2012 International Conference on Software and Computer Applications (ICSCA 2012)
IPCSIT vol. 41 (2012) © (2012) IACSIT Press, Singapore
Sharing of Generic Single-user Application without Interference in a
Cluster
Chen Guo, Cenzhe Zhu and Teng Tiow Tay
Electrical and Computer Engineering Department, National University of Singapore
Abstract. With increasing performance of general purpose computer and high speed communication,
cluster computing is becoming a promising research area. The trend in current computer technology also
points towards decreasing hardware and connection cost whereas software cost remains high and is now a
larger fraction of the overall computing budget. Application sharing is becoming a promising solution to
effectively reduce the overall cost of today’s computing. In this paper, we propose a novel application
sharing architecture for generic application sharing in a standard local area network. A middleware on top of
the operating system implements multiple-user management and resource management and provides a single
client view for the server. We provide a technique to extend single user software license for multiple user
usage and resolve the problem of working on proprietary operating systems. An App Share tool has been
implemented based on Microsoft Windows operating system. Performance has been evaluated on CPU
loading with multiple concurrent sessions. Our cluster application sharing system supports generic
applications, demonstrates good scalability and features true application sharing.
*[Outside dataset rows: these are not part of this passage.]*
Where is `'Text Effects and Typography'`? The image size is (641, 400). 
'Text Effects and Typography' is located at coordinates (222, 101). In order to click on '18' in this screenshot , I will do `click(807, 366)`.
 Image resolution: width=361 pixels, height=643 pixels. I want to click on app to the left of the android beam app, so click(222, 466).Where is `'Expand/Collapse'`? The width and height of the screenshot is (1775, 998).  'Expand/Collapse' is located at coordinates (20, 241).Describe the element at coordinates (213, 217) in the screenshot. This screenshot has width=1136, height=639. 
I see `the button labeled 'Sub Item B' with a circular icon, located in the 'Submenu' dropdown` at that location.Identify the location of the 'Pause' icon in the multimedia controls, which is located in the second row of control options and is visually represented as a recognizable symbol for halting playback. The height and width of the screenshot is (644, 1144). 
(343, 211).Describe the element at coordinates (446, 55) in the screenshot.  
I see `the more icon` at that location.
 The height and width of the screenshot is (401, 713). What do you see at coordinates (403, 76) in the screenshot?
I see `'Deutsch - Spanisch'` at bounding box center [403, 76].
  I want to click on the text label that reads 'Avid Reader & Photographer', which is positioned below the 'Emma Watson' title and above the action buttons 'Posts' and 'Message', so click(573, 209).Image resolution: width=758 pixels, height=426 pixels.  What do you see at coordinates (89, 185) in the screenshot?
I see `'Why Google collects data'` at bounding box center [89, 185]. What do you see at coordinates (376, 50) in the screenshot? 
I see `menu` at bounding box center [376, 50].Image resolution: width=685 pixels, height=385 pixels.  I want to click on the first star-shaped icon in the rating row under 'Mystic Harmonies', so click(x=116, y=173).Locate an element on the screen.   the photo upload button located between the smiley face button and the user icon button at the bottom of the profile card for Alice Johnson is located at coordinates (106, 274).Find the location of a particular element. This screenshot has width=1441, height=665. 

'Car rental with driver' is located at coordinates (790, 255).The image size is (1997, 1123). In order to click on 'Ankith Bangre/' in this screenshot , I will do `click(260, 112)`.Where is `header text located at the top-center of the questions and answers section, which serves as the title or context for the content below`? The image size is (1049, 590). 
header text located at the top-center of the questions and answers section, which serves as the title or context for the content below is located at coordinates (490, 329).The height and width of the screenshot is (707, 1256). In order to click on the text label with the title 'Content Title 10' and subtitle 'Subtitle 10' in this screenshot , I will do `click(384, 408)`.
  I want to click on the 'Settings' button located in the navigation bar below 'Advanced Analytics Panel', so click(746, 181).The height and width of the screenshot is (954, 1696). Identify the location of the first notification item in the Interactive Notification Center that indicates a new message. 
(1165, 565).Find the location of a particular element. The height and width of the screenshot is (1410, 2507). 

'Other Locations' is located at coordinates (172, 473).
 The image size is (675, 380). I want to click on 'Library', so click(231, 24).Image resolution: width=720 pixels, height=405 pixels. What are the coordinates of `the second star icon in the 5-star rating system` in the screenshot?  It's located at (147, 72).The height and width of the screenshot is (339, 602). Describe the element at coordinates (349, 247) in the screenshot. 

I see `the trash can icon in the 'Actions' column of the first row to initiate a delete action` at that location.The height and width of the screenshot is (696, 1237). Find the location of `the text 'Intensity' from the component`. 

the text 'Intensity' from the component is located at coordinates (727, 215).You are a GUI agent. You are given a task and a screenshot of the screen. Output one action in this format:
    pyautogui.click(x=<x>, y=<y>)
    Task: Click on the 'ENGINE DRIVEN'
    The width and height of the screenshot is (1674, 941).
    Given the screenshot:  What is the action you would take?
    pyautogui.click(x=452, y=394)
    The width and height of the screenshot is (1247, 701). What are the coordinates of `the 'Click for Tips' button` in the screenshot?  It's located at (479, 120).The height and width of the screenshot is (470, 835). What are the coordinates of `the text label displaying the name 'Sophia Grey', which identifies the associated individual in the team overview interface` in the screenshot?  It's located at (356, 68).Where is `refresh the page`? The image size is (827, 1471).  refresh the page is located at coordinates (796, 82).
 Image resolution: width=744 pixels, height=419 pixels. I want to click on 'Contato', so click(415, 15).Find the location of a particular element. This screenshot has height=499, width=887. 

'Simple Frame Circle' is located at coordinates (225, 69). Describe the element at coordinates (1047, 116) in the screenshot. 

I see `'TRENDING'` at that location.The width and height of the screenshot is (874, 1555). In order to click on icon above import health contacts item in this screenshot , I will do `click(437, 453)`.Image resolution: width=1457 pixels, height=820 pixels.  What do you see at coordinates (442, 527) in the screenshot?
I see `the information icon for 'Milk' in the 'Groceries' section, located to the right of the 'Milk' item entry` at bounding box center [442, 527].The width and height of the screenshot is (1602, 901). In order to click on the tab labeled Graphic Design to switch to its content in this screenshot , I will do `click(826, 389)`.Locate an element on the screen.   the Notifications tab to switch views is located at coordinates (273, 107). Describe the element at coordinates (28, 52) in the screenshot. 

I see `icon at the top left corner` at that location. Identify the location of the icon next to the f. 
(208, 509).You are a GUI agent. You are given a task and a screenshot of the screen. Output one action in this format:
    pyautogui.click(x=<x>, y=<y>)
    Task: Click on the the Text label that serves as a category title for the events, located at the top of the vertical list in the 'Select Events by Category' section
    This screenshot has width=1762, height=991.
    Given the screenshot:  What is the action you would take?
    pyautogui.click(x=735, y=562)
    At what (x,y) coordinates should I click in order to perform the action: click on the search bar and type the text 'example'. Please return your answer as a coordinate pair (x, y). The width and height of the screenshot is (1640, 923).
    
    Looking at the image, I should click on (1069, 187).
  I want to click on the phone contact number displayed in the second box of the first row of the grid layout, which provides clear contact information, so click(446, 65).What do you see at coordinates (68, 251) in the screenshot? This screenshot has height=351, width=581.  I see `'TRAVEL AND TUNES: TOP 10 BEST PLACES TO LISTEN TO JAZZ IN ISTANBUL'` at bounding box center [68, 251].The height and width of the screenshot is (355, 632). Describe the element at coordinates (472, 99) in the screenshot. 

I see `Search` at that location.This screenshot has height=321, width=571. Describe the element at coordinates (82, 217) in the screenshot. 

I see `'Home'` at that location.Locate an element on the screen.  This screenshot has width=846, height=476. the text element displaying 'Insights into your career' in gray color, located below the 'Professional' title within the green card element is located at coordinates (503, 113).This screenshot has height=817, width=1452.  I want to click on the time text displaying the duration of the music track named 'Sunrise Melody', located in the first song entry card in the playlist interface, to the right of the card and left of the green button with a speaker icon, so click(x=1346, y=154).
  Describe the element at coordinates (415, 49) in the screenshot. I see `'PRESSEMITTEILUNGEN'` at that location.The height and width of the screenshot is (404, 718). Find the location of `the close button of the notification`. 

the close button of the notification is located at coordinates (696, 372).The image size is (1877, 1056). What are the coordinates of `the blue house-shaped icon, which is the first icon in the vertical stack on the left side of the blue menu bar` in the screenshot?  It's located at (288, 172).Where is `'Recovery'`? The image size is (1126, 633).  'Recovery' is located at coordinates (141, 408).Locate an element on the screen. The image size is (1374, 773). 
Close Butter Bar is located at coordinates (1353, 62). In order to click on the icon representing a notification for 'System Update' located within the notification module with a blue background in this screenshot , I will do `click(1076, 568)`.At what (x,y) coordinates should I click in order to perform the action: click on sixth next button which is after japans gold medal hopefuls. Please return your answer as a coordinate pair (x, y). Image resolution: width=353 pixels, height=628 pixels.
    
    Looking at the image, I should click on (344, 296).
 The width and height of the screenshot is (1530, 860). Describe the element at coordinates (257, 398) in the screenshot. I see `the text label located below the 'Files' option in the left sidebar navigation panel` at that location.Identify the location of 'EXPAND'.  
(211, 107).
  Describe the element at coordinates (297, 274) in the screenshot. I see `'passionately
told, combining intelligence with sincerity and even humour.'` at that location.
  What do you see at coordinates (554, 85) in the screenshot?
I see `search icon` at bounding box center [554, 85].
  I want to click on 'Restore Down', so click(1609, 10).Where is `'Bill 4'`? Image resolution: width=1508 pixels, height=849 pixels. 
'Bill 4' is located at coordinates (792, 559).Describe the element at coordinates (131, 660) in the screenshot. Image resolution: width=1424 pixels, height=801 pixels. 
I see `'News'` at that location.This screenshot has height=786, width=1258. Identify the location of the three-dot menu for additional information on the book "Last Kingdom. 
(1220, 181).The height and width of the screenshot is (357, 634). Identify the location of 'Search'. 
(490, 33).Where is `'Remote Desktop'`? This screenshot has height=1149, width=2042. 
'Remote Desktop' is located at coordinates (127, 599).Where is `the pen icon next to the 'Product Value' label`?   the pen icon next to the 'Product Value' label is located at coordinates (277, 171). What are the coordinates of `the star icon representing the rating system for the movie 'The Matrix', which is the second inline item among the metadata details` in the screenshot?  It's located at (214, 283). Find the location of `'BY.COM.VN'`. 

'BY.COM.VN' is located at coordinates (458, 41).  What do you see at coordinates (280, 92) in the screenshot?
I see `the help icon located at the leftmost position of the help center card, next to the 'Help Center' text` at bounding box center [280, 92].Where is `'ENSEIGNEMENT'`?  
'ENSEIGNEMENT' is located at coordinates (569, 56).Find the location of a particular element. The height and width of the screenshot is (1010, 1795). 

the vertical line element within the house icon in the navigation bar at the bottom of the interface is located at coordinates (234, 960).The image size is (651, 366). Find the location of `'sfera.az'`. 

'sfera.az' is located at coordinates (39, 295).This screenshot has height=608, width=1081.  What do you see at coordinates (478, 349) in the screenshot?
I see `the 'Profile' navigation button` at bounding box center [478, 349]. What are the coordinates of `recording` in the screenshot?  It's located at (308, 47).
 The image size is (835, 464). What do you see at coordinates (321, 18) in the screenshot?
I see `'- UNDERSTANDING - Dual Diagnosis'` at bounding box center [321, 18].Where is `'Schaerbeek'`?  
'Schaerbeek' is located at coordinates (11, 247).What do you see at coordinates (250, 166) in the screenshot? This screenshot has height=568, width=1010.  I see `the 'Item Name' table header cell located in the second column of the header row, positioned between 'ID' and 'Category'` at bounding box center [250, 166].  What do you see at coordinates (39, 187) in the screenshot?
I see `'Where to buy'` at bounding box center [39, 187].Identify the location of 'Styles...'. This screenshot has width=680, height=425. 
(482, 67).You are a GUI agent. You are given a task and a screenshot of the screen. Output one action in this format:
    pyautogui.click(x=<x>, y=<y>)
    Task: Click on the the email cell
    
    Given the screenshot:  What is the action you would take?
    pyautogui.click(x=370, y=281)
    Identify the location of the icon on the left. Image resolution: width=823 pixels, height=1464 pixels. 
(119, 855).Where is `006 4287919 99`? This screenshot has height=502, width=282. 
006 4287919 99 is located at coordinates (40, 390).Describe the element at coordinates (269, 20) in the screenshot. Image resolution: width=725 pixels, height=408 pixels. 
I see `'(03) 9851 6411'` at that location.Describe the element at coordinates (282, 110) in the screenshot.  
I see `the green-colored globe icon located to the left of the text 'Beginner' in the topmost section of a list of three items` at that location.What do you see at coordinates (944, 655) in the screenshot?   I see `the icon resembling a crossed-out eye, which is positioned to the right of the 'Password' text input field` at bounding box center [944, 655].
Keywords: application sharing, cluster computing, peer-to-peer, remote access, Windows operating
system
1. Introduction
Cluster computing is emerging as a result of availability of powerful computers and high-performance
networks. It is becoming a promising research area in computer science and technology [1]. Cluster creates a
single system image of resources on different personal computers in a local area network, and offers high
system availability and reliability through the redundancy of resources. Surveys show that the utilization of
CPU cycles of desktop workstations is generally less than 10% [2], and thus a computer is in general able to
provide services and resources for other users without adversely affecting its owner [8]. Moreover, the
current computer technology trend is that hardware and connection cost decrease whereas the cost of the
software remains high and is becoming a larger fraction of the overall computing budget [2]. The diverging
cost for software and hardware and the low usage of network and computer resources are the motivations of
software/application sharing. Furthermore, as software tends to be priced on the basis of the number of
copies installed, and thus if the software is rarely used, the organization can decide to purchase only a single
copy, have it installed on a given computer and then allows anyone who wants to use that application to
access it from where they are, instead of having to use the application only from the computer in which the
application is installed.
The main goal of our research is to design and implement a generic application sharing architecture as a
standard communication interface for application sharing in a clustering system. We provide a technique to
extend a single user software resource for multiple user usage. And our research aims to provide true
application sharing with good usability and scalability. A middleware on top of operating system is in charge
of the multiple-user management and resource management. It connects to the application server via only
one connection channel and behaves as an agent to coordinate multiple users’ assessments. A peer-to-peer
application sharing tool called App Share is implemented based on Microsoft Windows operating system.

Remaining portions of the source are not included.